Orthopaedic surgery is a powerful profession. As surgeons we do such useful work. I am discouraged when medical students tell me of having been overtly or covertly dissuaded from entering a surgical field. The young women are reportedly asked on residency interviews or on their applications, how they will manage a family and a career. Institutions have changed policies, but in many instances, attitudes have not. This is ironic since the medical school I work with is affiliated with a medical system containing many female surgeons. Is it possible that the question is aimed at “rattling” the interviewee? Or is it a probe searching for weakness?
My daughters are medical students, and one plans on going into surgery. They tell me about sexist stereotypical behavior which is known to be wrong but persists.
When I look back on my career, my male colleagues and mentors were wonderful to me. Despite that, I always felt a bit lonely. They were able to “mentor” but not to “nurture” me. Women who do orthopaedic surgery would benefit from more nurturing.
My observation is that in everyday life, when I communicate with men about a problem, we define it and then go about solving it. With women, the approach must be modified. There must be talk about their day and their families, etc. before the real problem solving begins. Otherwise, I may be seen as uncaring or “not nice.”
This parallels communication in the operating room. Although there may be regional differences, male surgeons are expected to give orders and even be a little arrogant. This doesn’t fly for women. The message must be softened so that work can be accomplished. Nursing and OR technologist culture is an enigma. I have had many nurse supporters but also those who were not.
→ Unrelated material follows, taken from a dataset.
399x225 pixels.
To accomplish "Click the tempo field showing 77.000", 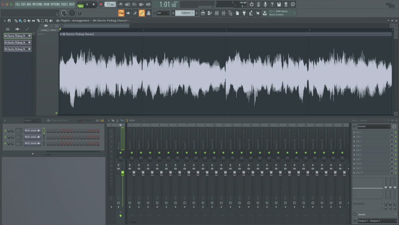I will (x=110, y=4).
Even though we both had the best interests of the patients in mind, I believe I was being misunderstood and perceived as a negative force. Deciphering these communication differences and barriers would enhance the efficiency of the work we do and make it more enjoyable for all.
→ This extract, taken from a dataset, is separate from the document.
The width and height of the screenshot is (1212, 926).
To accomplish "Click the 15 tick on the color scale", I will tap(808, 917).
An observation about the “performance vs trust axis” which is important for teams; this includes the make-up of residency programs. I have observed “lower performers” being accepted over those higher on the scale. Those less gifted may be trusted to work well on a team over those who stand out and may be “toxic”. High achieving women may fall into the potentially “toxic” category and lose out on entry into a program.
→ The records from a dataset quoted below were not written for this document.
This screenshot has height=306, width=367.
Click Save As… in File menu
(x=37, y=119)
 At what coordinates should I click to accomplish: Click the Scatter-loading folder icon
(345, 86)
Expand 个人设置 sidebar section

Here are my suggestions for those beginning their careers”
- Focus on communication. Listen to the person in front of you and then try to get them to focus on what you are saying.
- “Read the room.” This takes practice.
- Focus on the task, not yourself. Try to keep ego out of it.
- Being part of the team is not hard, becoming team leader is. Be ready for criticism and less support than you experienced as a team member.
- If you have an interest in doing orthopaedic surgery, “go for it.” Be an independent thinker. Speak to those who balance a surgical career and a family to learn how it can be done rather than letting outsiders’ perceptions sway your decision.
- Being a bit of a “loner” may be helpful during the years of training and even practice. Be prepared to get your nurturing outside of training and work.
- In the final analysis, it’s all about caring for the patient.